JSON Micro-Service configuration with PM2
JSON Micro-Service configuration with PM2
As you already know, PM2 is a production process manager. In this post I will show you how and why PM2 is best fit to deploy microservices-oriented applications.
As you already know, PM2 is a production process manager. In this post I will show you how and why PM2 is best fit to deploy microservices-oriented applications.
Micro-Service architecture
What is it ?
There is a lot to say about the microservices architecture. Basically, it is a design pattern in which an application is the sum of many smaller independently deployable applications (services).

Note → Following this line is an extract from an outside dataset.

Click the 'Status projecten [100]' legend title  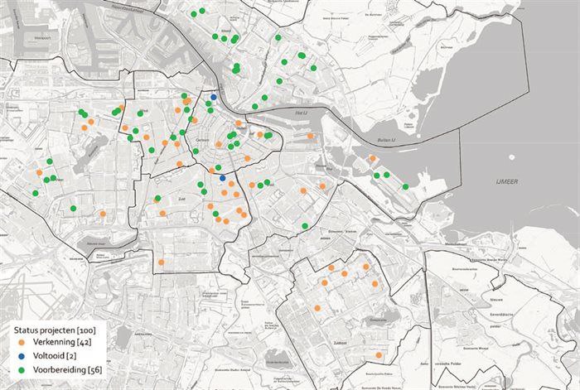tap(55, 330)
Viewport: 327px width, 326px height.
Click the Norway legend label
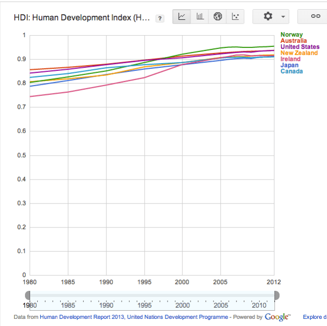pyautogui.click(x=291, y=35)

Each one of these smaller apps is designed to do a specific task and do it well.
When to use it ?
Instead of having one big monolithic software, you will separate it into different logical and independant services that will interact between them. To make these services interact between themselves you can use a PUB/SUB system like the one provided by Redis for example.
The micro-service pattern allows you to :
- make re-usable components
- stop/start different elements
- scale the application easily
- make it easier for new developers in the team to understand the code
How do we use it at Keymetrics?
Every Keymetrics-node has 6 services running separately communicating between one another:
- API, expose the data via HTTP
- Interactor, listens to PM2 connections
- Reverse Interactor, handles interactions from the dashboard
- Notification, send emails and save notifications
- Limit Worker, applies limit depending on the plan
- Reporter, generate and send reports of your infra
PM2 & JSON process declaration
PM2 comes in quite handy when you have to manage several applications at once. It allows you to declare the behavior of each application with a simple JSON.
JSON declaration
Here is a simple example with two services running, an API and a Worker.
Here is the content of my processes.json
:
[
{
"script": "api.js",
"name": "web-api",
"exec_mode": "cluster",
"instances": -1 // number of CPUs -1
},
{
"script": "worker.js",
"name": "worker",
"exec_mode": "fork",
"watch": true, // auto restart app on change,
"env": { // common env variables
"INTERVAL" : 1000
},
"env_production": { // Used if --env prod
"INTERVAL" : 60000
}
}
]
There is a wide range of options that can be passed to each process.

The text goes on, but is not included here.